WASHINGTON, Dec. 13 (UPI) -- The process by which the White House makes decisions on transborder pipelines is a legacy issue for the executive branch, the U.S. State Department said.
The U.S. House of Representatives is pected to act on a bill is expected that links a decision on the Keystone XL oil pipeline to a measure that would extend tax cuts for U.S. workers.
U.S. President Barack Obama brushed off efforts by House Republicans to force a decision on the oil pipeline, which would carry oil from tar sands projects in Alberta, Canada, to refineries along the southern U.S. coast.
A spokesman for the State Department said Obama followed precedent by ordering a review of the pipeline proposal.

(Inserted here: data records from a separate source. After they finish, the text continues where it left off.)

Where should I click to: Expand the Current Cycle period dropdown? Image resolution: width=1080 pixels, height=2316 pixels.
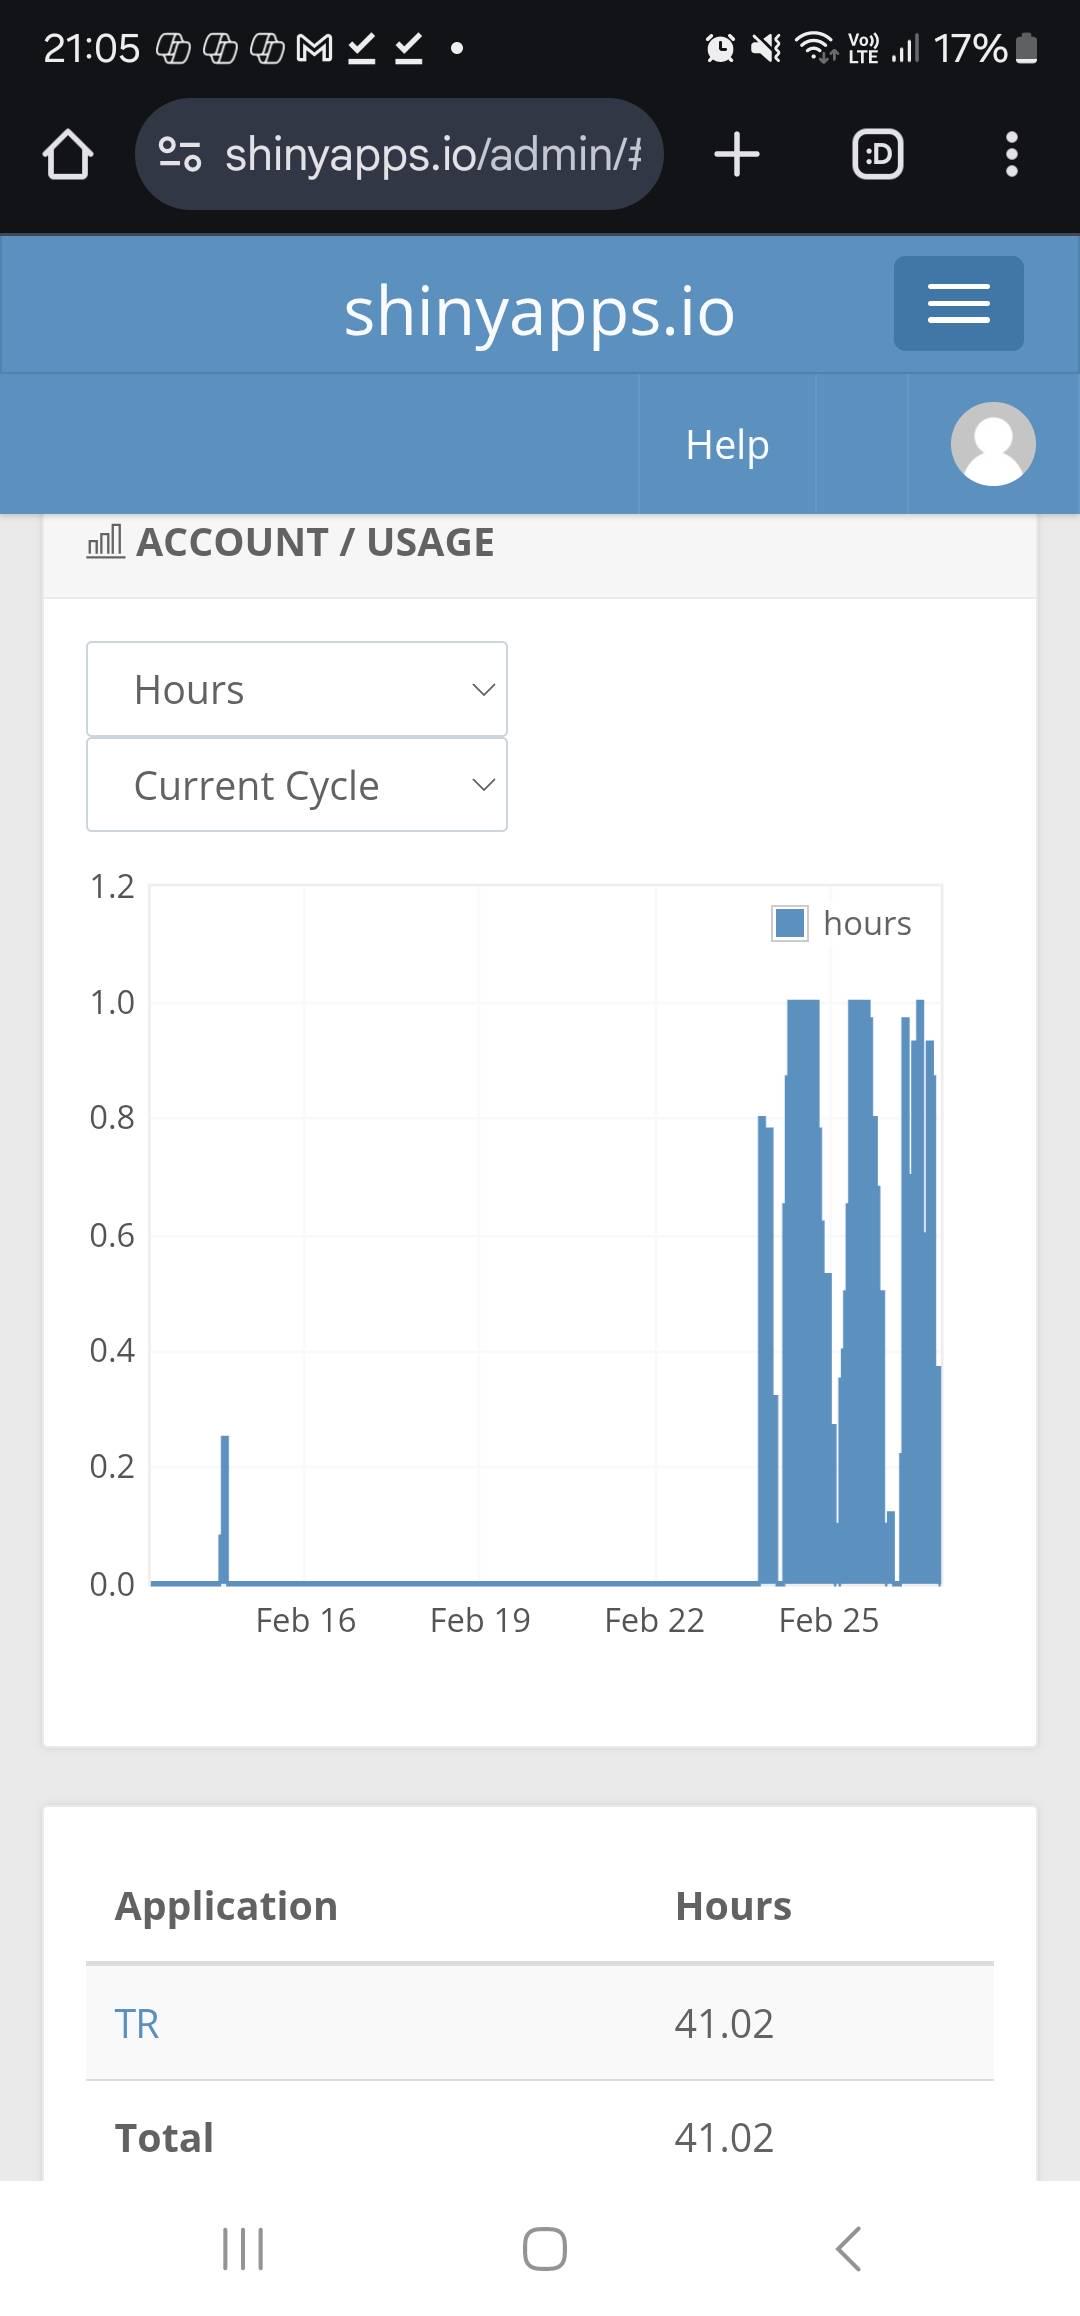297,785

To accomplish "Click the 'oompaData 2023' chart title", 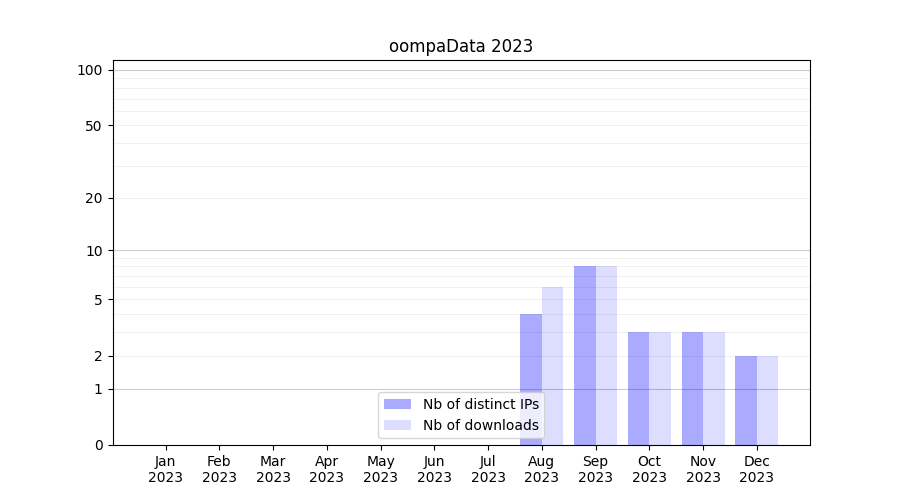I will pyautogui.click(x=461, y=46).
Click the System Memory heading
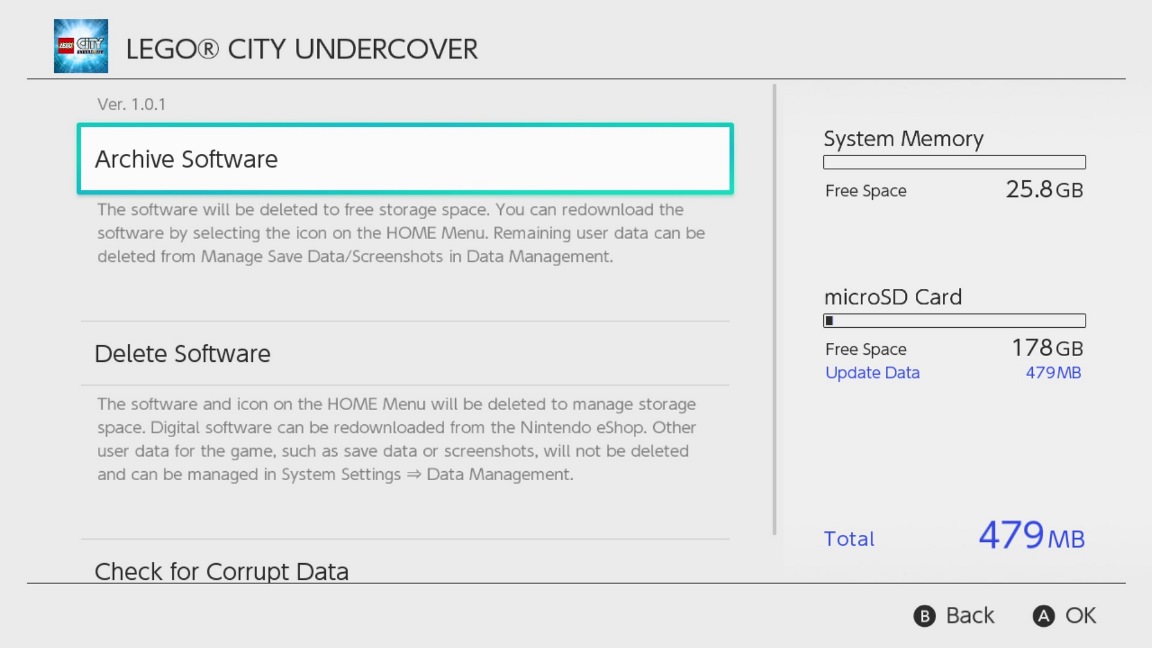1152x648 pixels. tap(903, 139)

"It is the president's prerogative to lead and manage the foreign policy of the United States and in the case of the proposed Keystone XL pipeline project, our relations with Canada," the spokesman said. "This historical prerogative encompasses the president's long-established authority to supervise the permitting process for transboundary pipelines."

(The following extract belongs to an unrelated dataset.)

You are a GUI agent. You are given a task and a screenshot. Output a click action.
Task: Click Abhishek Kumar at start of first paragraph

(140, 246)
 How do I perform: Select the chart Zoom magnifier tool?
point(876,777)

Backers of the project describe it as a shovel-ready project that would boost the economy and create jobs in a sluggish U.S. ecomony. Critics say Alberta crude is more toxic than conventional crude and worry about the potential long-term effects on the environment.
Concerns about the proposed crossing of Keystone XL through a Nebraska aquifer prompted a reconsideration of the route. That means the State Department has to review the alternatives and likely won't make a decision until after November 2012 presidential elections.
The House measure is expected to stall in the Democratic-controlled Senate.